The owl has held a place of reverence and mystique throughout history. And as strange as this might seem, owls are also showing up in conjunction with the UFO experience. Mike Clelland has collected a wealth of first-hand accounts in which owls manifest in moments that surround alien contact. According to Clelland, the owl connection goes beyond the UFO experience to encompass synchronicities, ancient archetypes, dreams, shamanistic experiences, spiritual transformation, and even as a symbol of death in some Native American cultures. He detailed his own encounters on a camping trip 12 years ago when he and an ex-girlfriend had odd interactions with owls on two successive trips, in which the birds repeatedly flew over them at close range.
Owls have been associated with "screen memories" that are thought to be implanted by aliens during abductions as a way of covering their tracks, and indeed Clelland had an occurrence of "missing time" when he was 12-years-old growing up in Michigan, in which he saw a bright orange flash in the night sky. One UFO-experiencer described seeing an impossibly large 4-foot tall owl along the road he was driving along, and feeling menaced by it. He later had a hypnotic regression in which he described the owl as wearing boots, and concluded whatever he saw probably wasn't an owl. Clelland shared a number of other case histories that involved owls in tandem with paranormal or mysterious phenomena such as crop circles, Shadow People, ghosts, and Sasquatch.

### Information supplied

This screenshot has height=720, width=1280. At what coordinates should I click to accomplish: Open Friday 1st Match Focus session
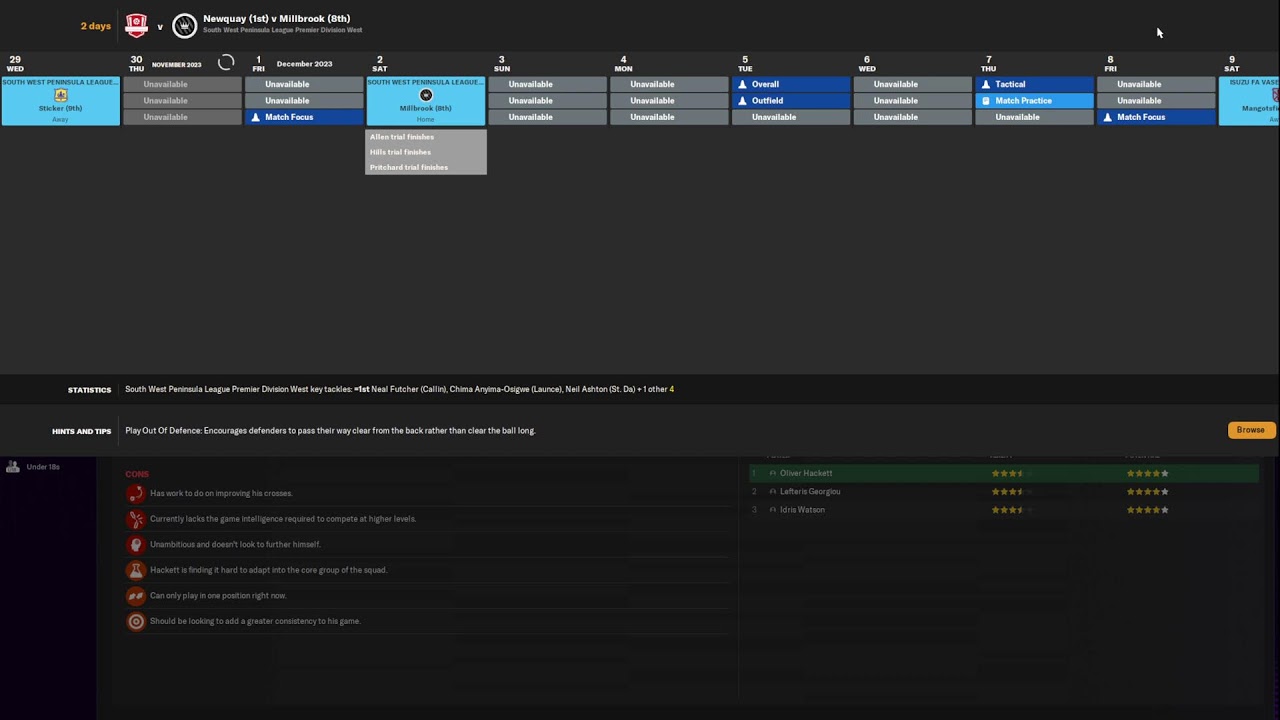coord(304,117)
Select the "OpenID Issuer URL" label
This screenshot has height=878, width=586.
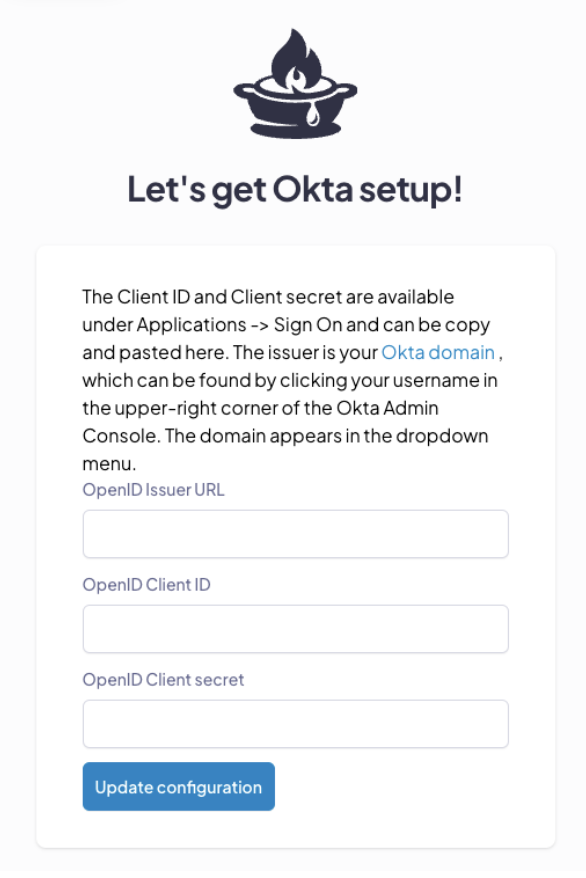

### Exercise set
1. Copy the owl passage between "The owl has" and "at close range.", inclusive.
2. For each statement, answer yes or no according to the owl passage, and quote the words that decide it. (a) Clelland experienced "missing time" as a boy growing up in Michigan. (b) The owl seen beside the road was about six feet tall. (c) Clelland's owl encounters on the camping trips happened while he was with his wife.
The material has nothing to do with the owl passage.

### Task-by-task solutions
1.
The owl has held a place of reverence and mystique throughout history. And as strange as this might seem, owls are also showing up in conjunction with the UFO experience. Mike Clelland has collected a wealth of first-hand accounts in which owls manifest in moments that surround alien contact. According to Clelland, the owl connection goes beyond the UFO experience to encompass synchronicities, ancient archetypes, dreams, shamanistic experiences, spiritual transformation, and even as a symbol of death in some Native American cultures. He detailed his own encounters on a camping trip 12 years ago when he and an ex-girlfriend had odd interactions with owls on two successive trips, in which the birds repeatedly flew over them at close range.

2.
(a) Yes: "Clelland had an occurrence of "missing time" when he was 12-years-old growing up in Michigan"
(b) No: "an impossibly large 4-foot tall owl"
(c) No: "he and an ex-girlfriend had odd interactions with owls on two successive trips"